Date on Master's Thesis/Doctoral Dissertation


Document Type

Master's Thesis

Degree Name




Degree Program

Anthropology, MA

Committee Chair

Tillquist, Christoper

Committee Co-Chair (if applicable)

Crespo, Fabian

Committee Member

Crespo, Fabian

Committee Member

Perlin, Michael

Author's Keywords

linkage disequilibrium; haplotype phasing; IL-10; immune genes; MAPKAP-K2; population genetics


The block-like structure of the human genome has been the subject of many scientific papers and is of practical significance in large-scale genome-wide association studies. How stringent haplotype block boundaries are within and between populations has been the subject of ongoing debate within human population genetics. This thesis will contribute to the description of universal and population-specific haplotype blocks at functional sites, namely across the IL-10 gene family (including IL-10, IL-19, IL-20 and IL-24), which is involved in a number of immune system processes, and MAPKAP-K2, an adjacent and functionally significant kinase gene. Beyond the description of blocks across these sites in different populations, this thesis will also measure the impact of the haplotype phasing process on downstream applications of linkage disequilibrium analysis, which underlies much of the research on human haplotype blocks.

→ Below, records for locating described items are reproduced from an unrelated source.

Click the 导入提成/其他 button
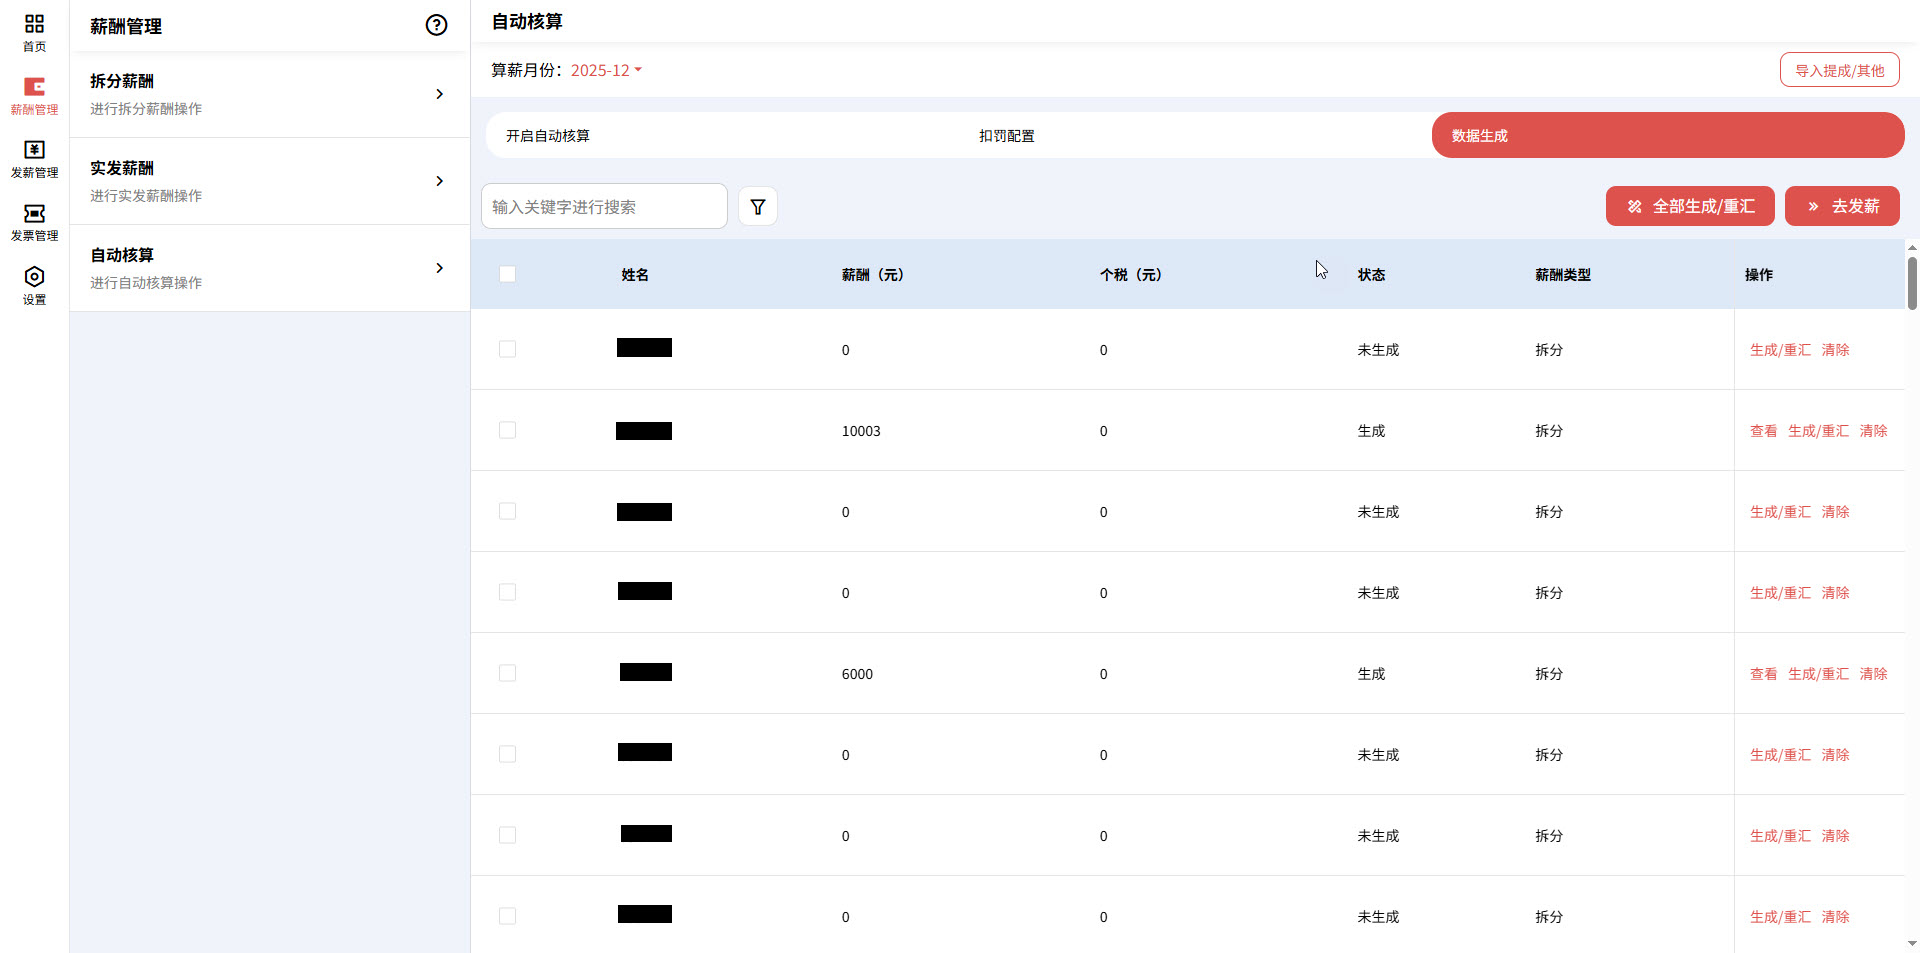Image resolution: width=1920 pixels, height=953 pixels. tap(1839, 70)
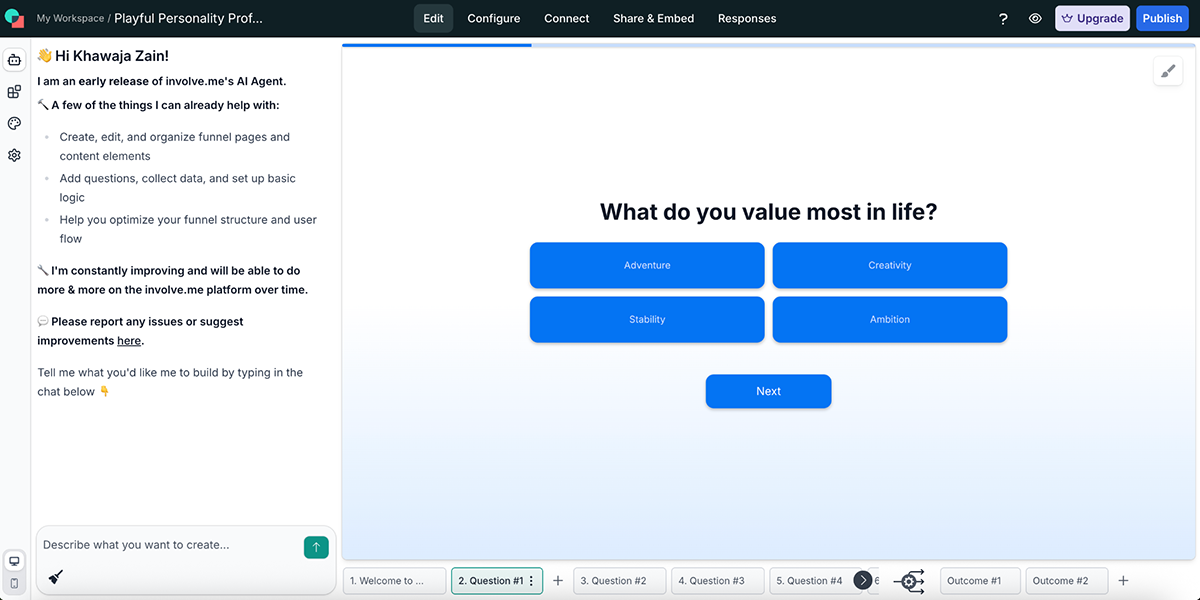Image resolution: width=1200 pixels, height=600 pixels.
Task: Switch to mobile preview icon
Action: 14,582
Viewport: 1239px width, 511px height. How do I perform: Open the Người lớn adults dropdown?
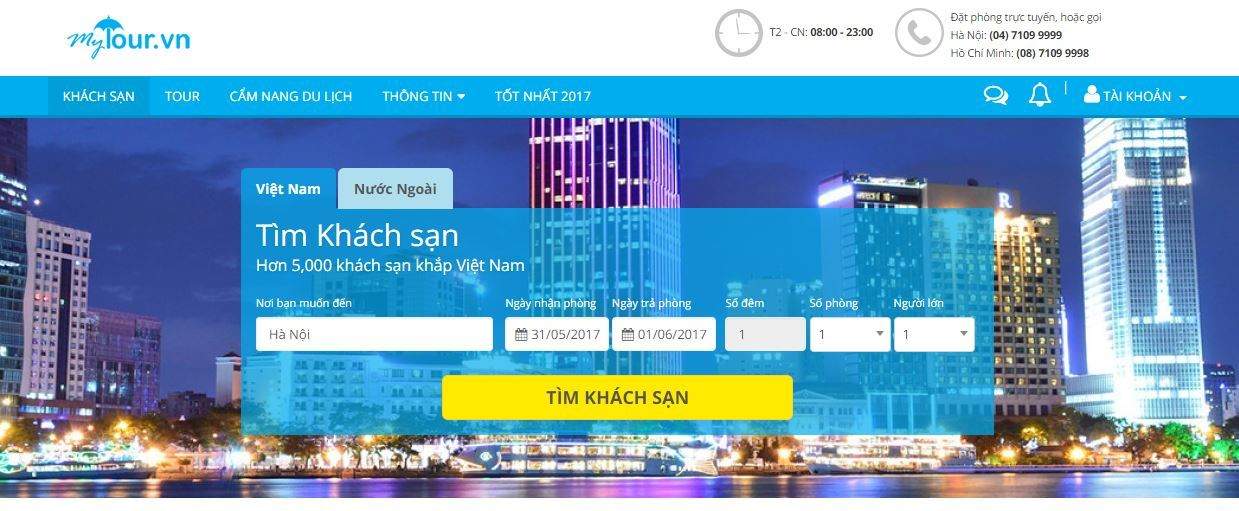pos(934,334)
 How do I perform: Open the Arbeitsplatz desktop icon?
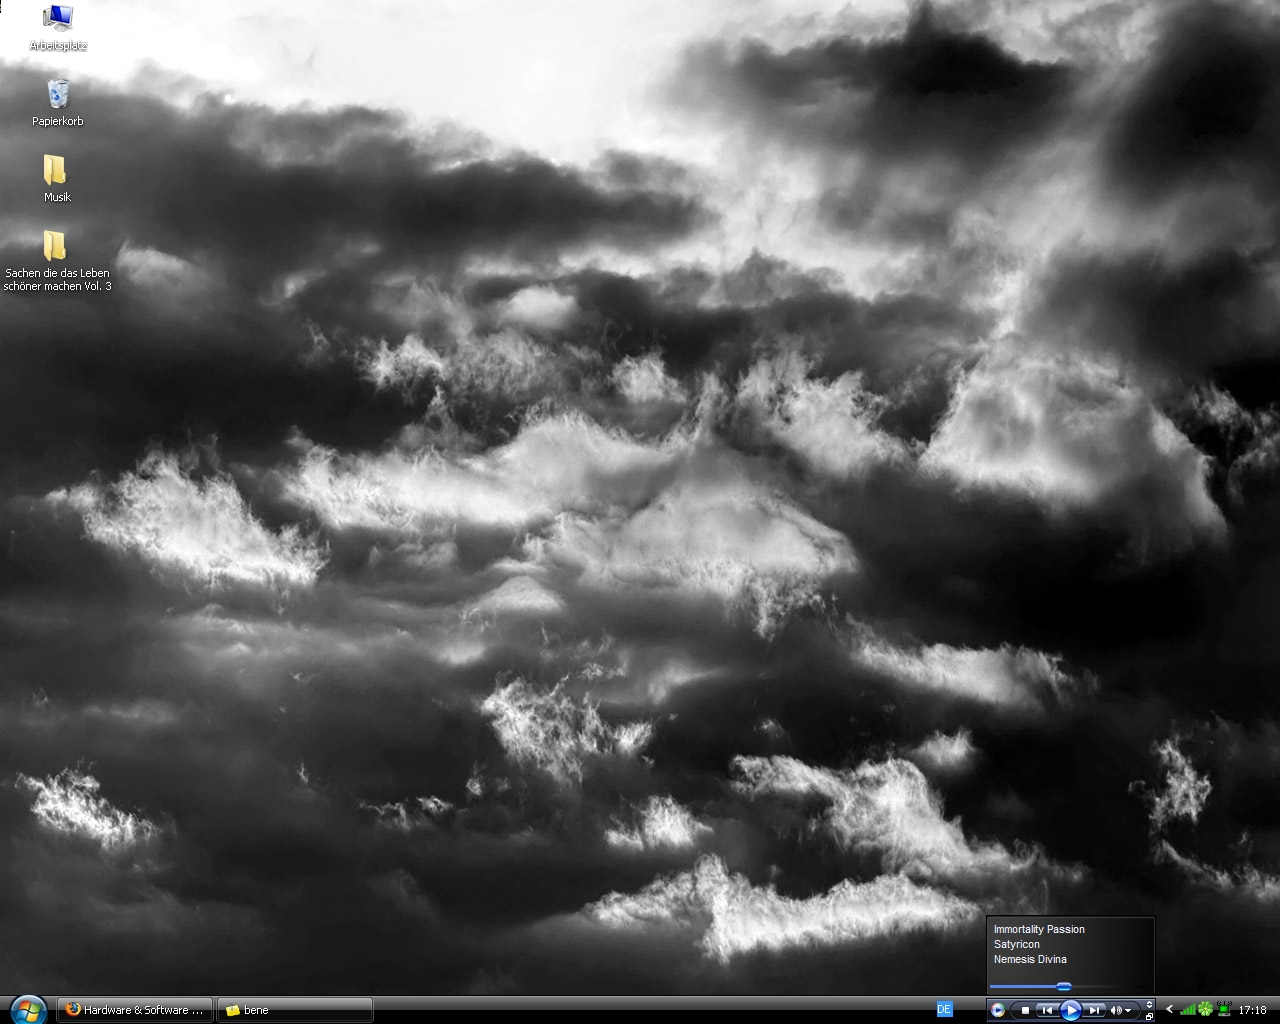[x=58, y=19]
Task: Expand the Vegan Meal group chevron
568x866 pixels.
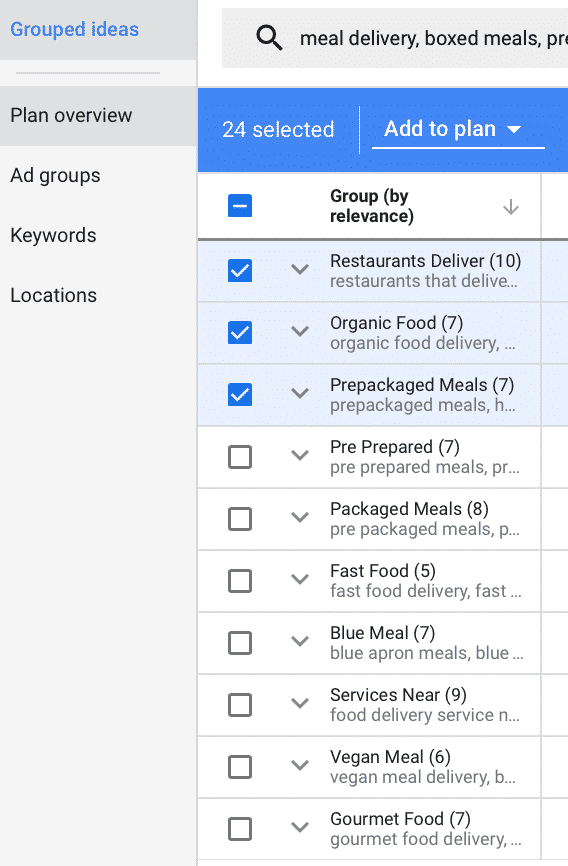Action: (x=300, y=765)
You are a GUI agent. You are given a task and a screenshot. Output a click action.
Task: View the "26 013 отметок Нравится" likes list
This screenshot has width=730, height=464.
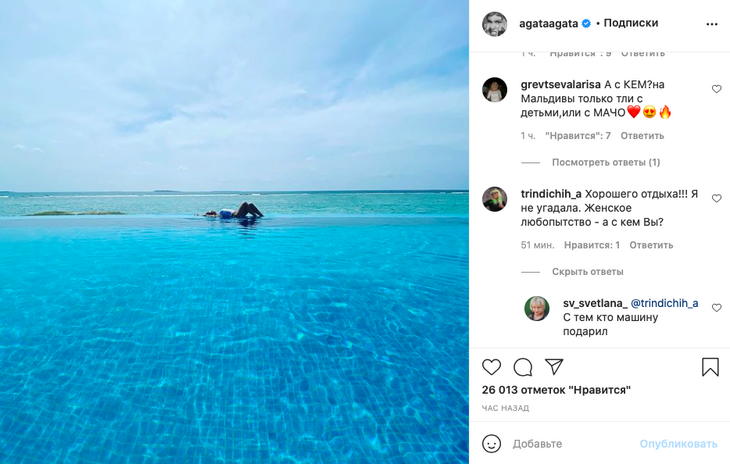point(556,390)
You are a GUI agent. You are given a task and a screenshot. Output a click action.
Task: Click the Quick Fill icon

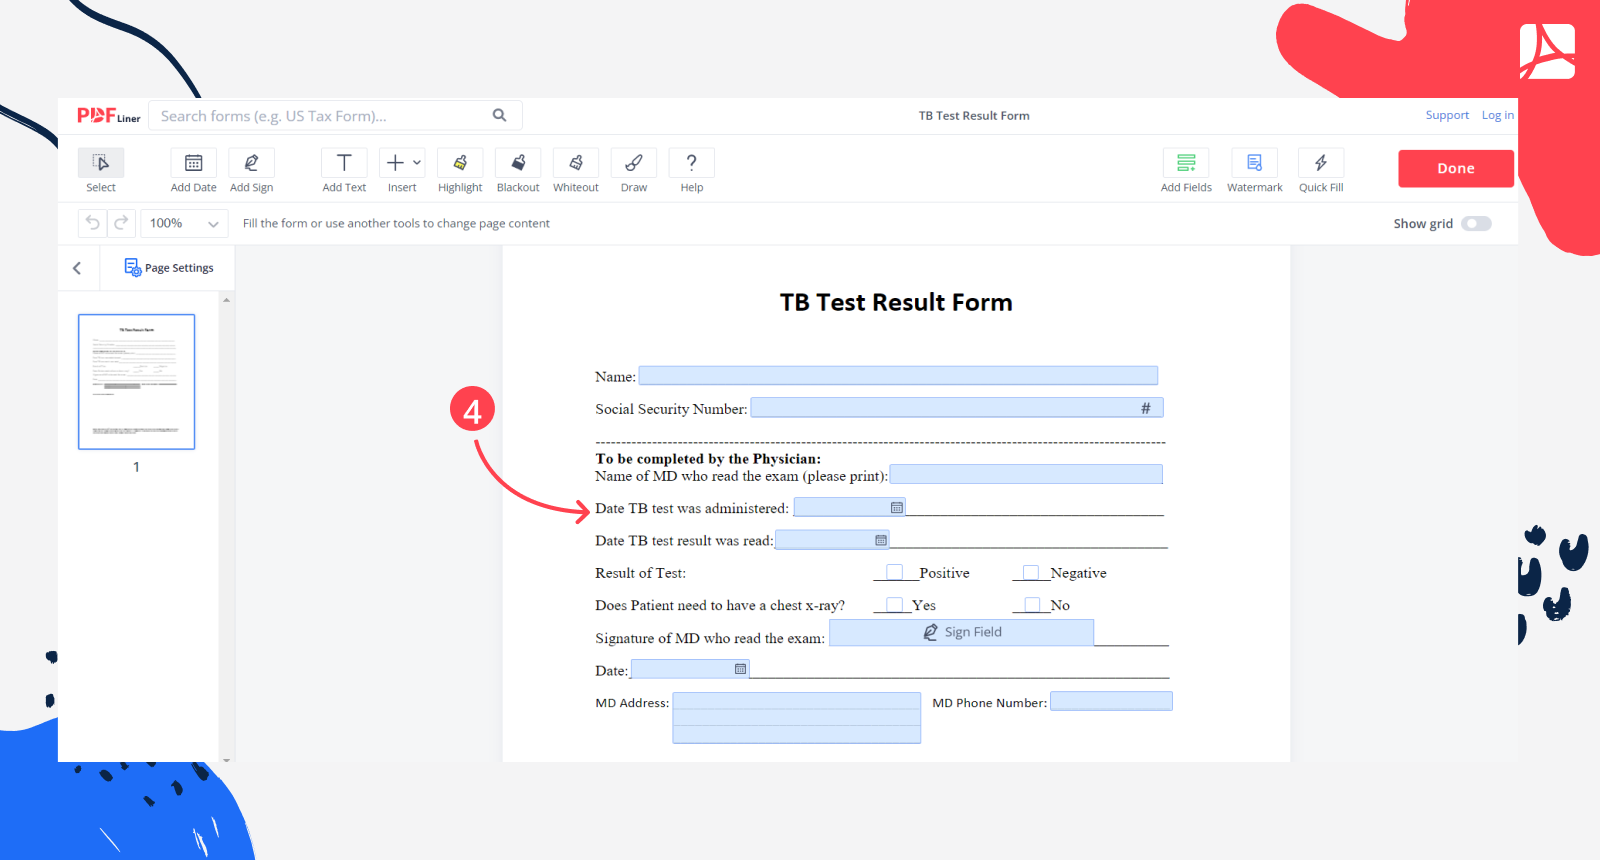click(x=1320, y=163)
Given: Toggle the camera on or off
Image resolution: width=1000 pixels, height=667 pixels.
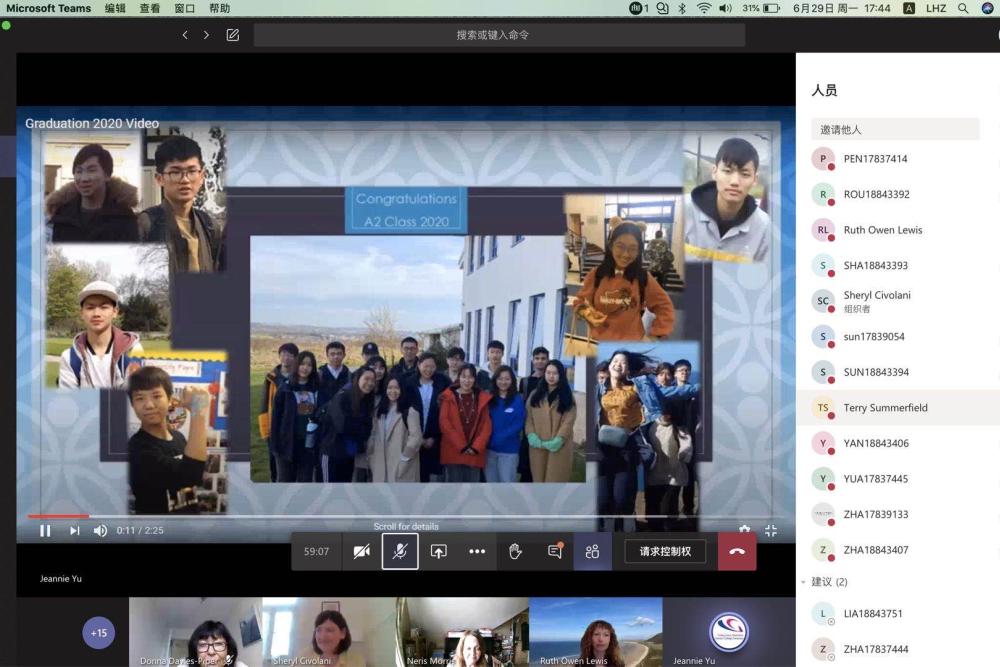Looking at the screenshot, I should click(362, 551).

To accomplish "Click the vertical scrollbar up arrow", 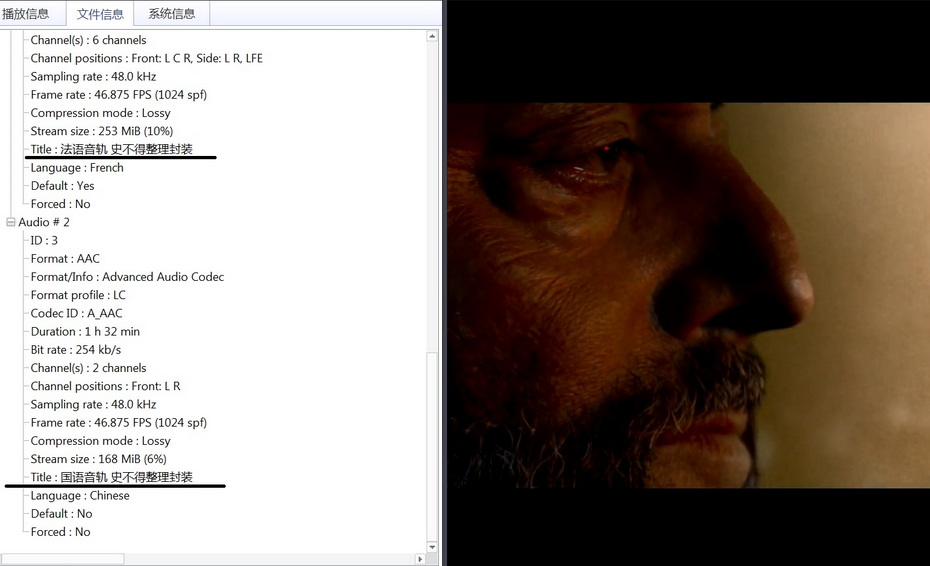I will [432, 36].
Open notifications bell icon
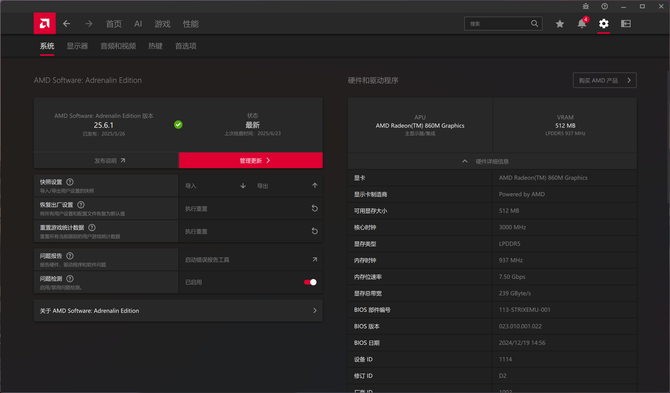This screenshot has height=393, width=670. 582,23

The five genes in this analysis span just over 200kb on the q arm of chromosome 1. A total of 80 samples from the Coriell Institute of Medical Research are used in this analysis and represent Andean, Basque, Chinese, Iberian, Indo-Pakistani, Middle Eastern, Russian, South African and North African populations. Some haplotype block boundaries were concordant with gene boundaries with most populations showing a consistent boundary between IL-20 and IL-24 and at least half of the study populations showing consistent boundaries between MAPKAP-K2, IL-10 and IL-20. The only gene boundary lacking a persistent haplotype block boundary was between IL-19 and IL-20. The haplotype phasing programs PHASE and Beagle shared 13 of 15 haplotype block boundaries in common while MDBlocks and Beagle only shared 2 haplotype block boundaries and PHASE and MDBlocks only shared 1 block boundary. These data indicate that there are indeed population-specific differences in the distribution of LD across these five sites. Despite these differences, there is a general trend of high LD across each gene with a breakdown of LD at gene boundaries across all populations.